• _PROBLEM TO SOLVE_
Your answer must be an exact copy of the records below.

• _DATA TO EXAMINE_
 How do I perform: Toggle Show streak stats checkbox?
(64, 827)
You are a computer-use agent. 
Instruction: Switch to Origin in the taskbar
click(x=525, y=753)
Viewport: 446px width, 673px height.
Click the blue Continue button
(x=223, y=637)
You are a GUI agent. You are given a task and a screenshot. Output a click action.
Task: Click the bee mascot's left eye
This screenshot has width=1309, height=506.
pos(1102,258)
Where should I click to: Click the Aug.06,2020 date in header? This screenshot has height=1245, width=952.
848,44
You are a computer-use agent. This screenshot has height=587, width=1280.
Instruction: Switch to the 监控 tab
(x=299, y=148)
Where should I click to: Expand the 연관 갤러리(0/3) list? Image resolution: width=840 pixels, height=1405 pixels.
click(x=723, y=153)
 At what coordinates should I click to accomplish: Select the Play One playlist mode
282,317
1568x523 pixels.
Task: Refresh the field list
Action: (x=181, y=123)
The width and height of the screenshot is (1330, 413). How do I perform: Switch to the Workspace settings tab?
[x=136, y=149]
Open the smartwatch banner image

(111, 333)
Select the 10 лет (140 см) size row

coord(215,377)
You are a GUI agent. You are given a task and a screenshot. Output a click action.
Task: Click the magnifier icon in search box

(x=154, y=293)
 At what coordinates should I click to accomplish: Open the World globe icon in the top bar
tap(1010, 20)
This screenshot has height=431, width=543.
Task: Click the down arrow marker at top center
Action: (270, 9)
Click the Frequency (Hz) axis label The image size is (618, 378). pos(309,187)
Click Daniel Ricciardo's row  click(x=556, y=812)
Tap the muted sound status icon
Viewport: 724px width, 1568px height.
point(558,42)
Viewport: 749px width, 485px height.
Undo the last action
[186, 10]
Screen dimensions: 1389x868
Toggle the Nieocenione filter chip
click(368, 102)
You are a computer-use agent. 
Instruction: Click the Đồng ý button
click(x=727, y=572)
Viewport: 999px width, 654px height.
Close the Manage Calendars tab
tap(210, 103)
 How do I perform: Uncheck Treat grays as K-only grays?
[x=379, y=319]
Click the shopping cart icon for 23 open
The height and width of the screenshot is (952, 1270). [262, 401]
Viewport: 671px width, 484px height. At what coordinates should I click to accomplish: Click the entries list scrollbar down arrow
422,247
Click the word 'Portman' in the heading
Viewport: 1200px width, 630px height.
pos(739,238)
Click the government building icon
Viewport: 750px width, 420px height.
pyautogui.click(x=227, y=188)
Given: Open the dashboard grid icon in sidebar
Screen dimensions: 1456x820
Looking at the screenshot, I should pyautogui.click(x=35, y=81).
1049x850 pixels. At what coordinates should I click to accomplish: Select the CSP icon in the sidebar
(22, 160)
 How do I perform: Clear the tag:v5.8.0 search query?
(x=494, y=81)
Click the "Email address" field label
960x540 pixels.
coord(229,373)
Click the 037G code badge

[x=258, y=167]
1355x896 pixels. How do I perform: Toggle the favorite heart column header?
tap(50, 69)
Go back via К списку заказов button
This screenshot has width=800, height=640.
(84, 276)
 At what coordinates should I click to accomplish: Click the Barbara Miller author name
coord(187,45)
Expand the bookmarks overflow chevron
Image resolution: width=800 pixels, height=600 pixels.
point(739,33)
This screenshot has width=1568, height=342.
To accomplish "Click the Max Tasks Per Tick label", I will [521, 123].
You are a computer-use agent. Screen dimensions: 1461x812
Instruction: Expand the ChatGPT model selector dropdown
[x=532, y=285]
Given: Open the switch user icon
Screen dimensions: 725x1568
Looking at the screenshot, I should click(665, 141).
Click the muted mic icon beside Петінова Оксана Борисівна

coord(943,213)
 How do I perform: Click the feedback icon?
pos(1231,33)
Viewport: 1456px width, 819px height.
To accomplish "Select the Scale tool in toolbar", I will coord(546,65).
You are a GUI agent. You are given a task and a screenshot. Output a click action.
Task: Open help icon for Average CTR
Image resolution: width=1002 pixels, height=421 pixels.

• _TASK RESULT_
 How do I perform: Toggle Show streak stats checkbox?
(64, 827)
You are a computer-use agent. 
Instruction: Switch to Origin in the taskbar
click(x=525, y=753)
Viewport: 446px width, 673px height.
Click the blue Continue button
(x=223, y=637)
You are a GUI agent. You are given a task and a screenshot. Output a click action.
Task: Click the bee mascot's left eye
This screenshot has width=1309, height=506.
pos(1102,258)
Where should I click to: Click the Aug.06,2020 date in header? This screenshot has height=1245, width=952.
848,44
You are a computer-use agent. This screenshot has height=587, width=1280.
Instruction: Switch to the 监控 tab
(x=299, y=148)
Where should I click to: Expand the 연관 갤러리(0/3) list? Image resolution: width=840 pixels, height=1405 pixels.
click(x=723, y=153)
 At what coordinates should I click to accomplish: Select the Play One playlist mode
282,317
1568x523 pixels.
Task: Refresh the field list
Action: (x=181, y=123)
The width and height of the screenshot is (1330, 413). How do I perform: Switch to the Workspace settings tab?
[x=136, y=149]
Open the smartwatch banner image

(111, 333)
Select the 10 лет (140 см) size row

coord(215,377)
You are a GUI agent. You are given a task and a screenshot. Output a click action.
Task: Click the magnifier icon in search box

(x=154, y=293)
 At what coordinates should I click to accomplish: Open the World globe icon in the top bar
tap(1010, 20)
This screenshot has height=431, width=543.
Task: Click the down arrow marker at top center
Action: (270, 9)
Click the Frequency (Hz) axis label The image size is (618, 378). pos(309,187)
Click Daniel Ricciardo's row  click(x=556, y=812)
Tap the muted sound status icon
Viewport: 724px width, 1568px height.
point(558,42)
Viewport: 749px width, 485px height.
Undo the last action
[186, 10]
Screen dimensions: 1389x868
Toggle the Nieocenione filter chip
click(368, 102)
You are a computer-use agent. 
Instruction: Click the Đồng ý button
click(x=727, y=572)
Viewport: 999px width, 654px height.
Close the Manage Calendars tab
tap(210, 103)
 How do I perform: Uncheck Treat grays as K-only grays?
[x=379, y=319]
Click the shopping cart icon for 23 open
The height and width of the screenshot is (952, 1270). [262, 401]
Viewport: 671px width, 484px height. At what coordinates should I click to accomplish: Click the entries list scrollbar down arrow
422,247
Click the word 'Portman' in the heading
Viewport: 1200px width, 630px height.
pos(739,238)
Click the government building icon
Viewport: 750px width, 420px height.
pyautogui.click(x=227, y=188)
Given: Open the dashboard grid icon in sidebar
Screen dimensions: 1456x820
Looking at the screenshot, I should pyautogui.click(x=35, y=81).
1049x850 pixels. At what coordinates should I click to accomplish: Select the CSP icon in the sidebar
(22, 160)
 How do I perform: Clear the tag:v5.8.0 search query?
(x=494, y=81)
Click the "Email address" field label
960x540 pixels.
coord(229,373)
Click the 037G code badge

[x=258, y=167]
1355x896 pixels. How do I perform: Toggle the favorite heart column header?
tap(50, 69)
Go back via К списку заказов button
This screenshot has width=800, height=640.
(84, 276)
 At what coordinates should I click to accomplish: Click the Barbara Miller author name
coord(187,45)
Expand the bookmarks overflow chevron
Image resolution: width=800 pixels, height=600 pixels.
point(739,33)
This screenshot has width=1568, height=342.
To accomplish "Click the Max Tasks Per Tick label", I will [521, 123].
You are a computer-use agent. Screen dimensions: 1461x812
Instruction: Expand the ChatGPT model selector dropdown
[x=532, y=285]
Given: Open the switch user icon
Screen dimensions: 725x1568
Looking at the screenshot, I should click(665, 141).
Click the muted mic icon beside Петінова Оксана Борисівна

coord(943,213)
 How do I perform: Click the feedback icon?
pos(1231,33)
Viewport: 1456px width, 819px height.
To accomplish "Select the Scale tool in toolbar", I will coord(546,65).
You are a GUI agent. You are given a task and a screenshot. Output a click action.
Task: Open help icon for Average CTR
Image resolution: width=1002 pixels, height=421 pixels.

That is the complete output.